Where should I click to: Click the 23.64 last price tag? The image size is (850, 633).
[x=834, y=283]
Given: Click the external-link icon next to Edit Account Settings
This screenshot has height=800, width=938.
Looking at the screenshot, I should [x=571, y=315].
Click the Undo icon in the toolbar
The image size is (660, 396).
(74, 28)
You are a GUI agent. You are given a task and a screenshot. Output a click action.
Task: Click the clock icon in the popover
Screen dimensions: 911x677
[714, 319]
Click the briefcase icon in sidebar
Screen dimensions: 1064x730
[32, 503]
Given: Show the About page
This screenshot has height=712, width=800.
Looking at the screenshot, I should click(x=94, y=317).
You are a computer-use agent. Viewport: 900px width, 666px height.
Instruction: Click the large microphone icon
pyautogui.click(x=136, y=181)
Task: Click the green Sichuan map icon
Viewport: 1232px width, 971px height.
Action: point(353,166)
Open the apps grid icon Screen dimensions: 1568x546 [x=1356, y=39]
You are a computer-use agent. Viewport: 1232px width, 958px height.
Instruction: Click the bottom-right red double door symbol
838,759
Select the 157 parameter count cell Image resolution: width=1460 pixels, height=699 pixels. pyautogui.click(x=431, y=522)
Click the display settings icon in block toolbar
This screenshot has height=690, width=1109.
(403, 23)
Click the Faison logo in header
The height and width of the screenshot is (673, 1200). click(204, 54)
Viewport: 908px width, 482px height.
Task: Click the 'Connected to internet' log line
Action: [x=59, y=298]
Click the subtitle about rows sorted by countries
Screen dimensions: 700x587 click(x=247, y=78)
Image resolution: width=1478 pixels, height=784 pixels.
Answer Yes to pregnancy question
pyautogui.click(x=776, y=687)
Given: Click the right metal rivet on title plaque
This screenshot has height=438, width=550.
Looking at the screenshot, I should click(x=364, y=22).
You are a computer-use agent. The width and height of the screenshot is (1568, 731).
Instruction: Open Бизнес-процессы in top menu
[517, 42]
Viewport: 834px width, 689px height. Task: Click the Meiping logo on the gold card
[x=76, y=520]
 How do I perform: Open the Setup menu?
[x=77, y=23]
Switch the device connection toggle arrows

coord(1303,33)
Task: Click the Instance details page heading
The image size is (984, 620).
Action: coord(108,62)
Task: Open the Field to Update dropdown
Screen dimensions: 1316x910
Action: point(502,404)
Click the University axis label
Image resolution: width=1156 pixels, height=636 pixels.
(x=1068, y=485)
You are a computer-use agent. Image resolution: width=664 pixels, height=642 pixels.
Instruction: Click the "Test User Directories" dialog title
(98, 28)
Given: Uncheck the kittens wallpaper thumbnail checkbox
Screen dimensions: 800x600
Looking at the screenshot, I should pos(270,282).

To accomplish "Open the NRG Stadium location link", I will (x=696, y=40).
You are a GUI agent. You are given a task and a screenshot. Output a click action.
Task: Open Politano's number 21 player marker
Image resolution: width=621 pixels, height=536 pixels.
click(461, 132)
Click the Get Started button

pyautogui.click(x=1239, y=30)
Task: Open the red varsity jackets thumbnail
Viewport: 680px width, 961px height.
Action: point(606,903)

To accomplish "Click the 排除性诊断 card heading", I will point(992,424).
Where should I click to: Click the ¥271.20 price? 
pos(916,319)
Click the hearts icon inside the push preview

○ ○ ○ ○ ○

■ **Problem details**:
Which lines of the entries above contain the word "thumbnail"? Copy each of them.

■ **Reply**:
Given: Uncheck the kittens wallpaper thumbnail checkbox
Task: Open the red varsity jackets thumbnail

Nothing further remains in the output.